Dr. Robert Seder is VRC’s Acting Chief Medical Officer, Acting Associate Director, and Chief of the Cellular Immunology Section. As Acting CMO and Acting Associate Director, Dr. Seder advises the VRC Director on clinical research, manages VRC’s clinical research, clinical use of products, and regulatory compliance, and contributes leadership to the research activities of the VRC. As Section Chief, Dr. Seder’s research has focused on the cellular and molecular mechanisms by which vaccines mediate protective immunity in animal models of HIV, malaria, tuberculosis and cancer. Recently, Dr. Seder has focused his efforts on discovery of monoclonal antibodies to prevent malaria infection. Dr. Seder has successfully translated his scientific discoveries with “first in human” clinical trials using intravenous vaccination to generate protective immunity with an attenuated malaria vaccine and more recently showing that a monoclonal antibody can prevent malaria infection following controlled challenge. Dr. Seder led a series of studies in a non-human primate vaccine model of SARS-CoV-2 infection using the mRNA vaccine co-developed by the VRC and Moderna. This work provided the proof of principle for immunogenicity and protection to facilitate the initiation of the Phase 3 clinical trial with the Moderna COVID-19 vaccine. Additional studies have focused on immune correlates and mechanisms of protection and his work provided the scientific rationale for boosting with mRNA to protect against variants of concern.

Associate Director for Management and Operations

Jennifer Anderson, Ph.D.

Jennifer Anderson, Ph.D.

Credit: NIAID

Jennifer Anderson, Ph.D.
VRC, NIAID, NIH

Dr. Jennifer Anderson is the VRC’s Associate Director for Management and Operations (ADMO). She guides VRC operational activities, develops scientific and operational infrastructure, negotiates policy issues, and executes management and operational activities, including oversight of VRC’s budget, facilities, and administrative staff. Dr. Anderson conducted research in NIAID’s Laboratory of Malaria and Vector Research until 2016, when she joined the Laboratory of Immunoregulation as the Scientific Operations Manager to manage all Laboratory operations for Dr. Fauci. In 2019, Dr.

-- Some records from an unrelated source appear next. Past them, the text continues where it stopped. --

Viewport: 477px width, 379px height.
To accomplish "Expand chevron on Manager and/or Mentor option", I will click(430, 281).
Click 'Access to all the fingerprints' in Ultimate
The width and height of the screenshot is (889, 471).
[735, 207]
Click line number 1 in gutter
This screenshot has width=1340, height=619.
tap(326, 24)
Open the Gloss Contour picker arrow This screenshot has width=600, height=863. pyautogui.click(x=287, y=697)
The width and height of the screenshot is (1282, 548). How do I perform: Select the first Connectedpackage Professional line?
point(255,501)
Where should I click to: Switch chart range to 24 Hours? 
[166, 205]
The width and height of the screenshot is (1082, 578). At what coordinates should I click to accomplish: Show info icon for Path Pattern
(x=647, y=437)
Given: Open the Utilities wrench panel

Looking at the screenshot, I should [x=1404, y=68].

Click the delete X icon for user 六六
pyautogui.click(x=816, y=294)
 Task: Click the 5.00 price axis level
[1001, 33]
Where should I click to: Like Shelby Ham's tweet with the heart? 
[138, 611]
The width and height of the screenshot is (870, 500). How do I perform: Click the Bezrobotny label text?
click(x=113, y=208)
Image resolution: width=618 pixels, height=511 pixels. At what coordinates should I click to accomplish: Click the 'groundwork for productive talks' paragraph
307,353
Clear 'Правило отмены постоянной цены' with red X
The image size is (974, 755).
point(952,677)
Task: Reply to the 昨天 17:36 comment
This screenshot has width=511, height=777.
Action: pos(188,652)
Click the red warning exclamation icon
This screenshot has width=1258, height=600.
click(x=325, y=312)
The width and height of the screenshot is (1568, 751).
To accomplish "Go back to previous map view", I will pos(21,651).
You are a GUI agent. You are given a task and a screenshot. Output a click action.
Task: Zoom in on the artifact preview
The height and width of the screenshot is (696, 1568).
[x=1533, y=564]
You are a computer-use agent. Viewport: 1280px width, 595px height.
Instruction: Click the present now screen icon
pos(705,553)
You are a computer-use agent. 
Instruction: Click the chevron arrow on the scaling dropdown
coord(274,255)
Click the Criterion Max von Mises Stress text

Anderson joined the NIAID Intramural Administrative Management Branch as Deputy Branch Chief, where she advised on developments in management and their implications to the DIR. Dr. Anderson has over a decade of direct experience managing large scientific programs and contributes her wealth of institutional knowledge and organizational understanding to the ADMO position, where she has served since May 2021.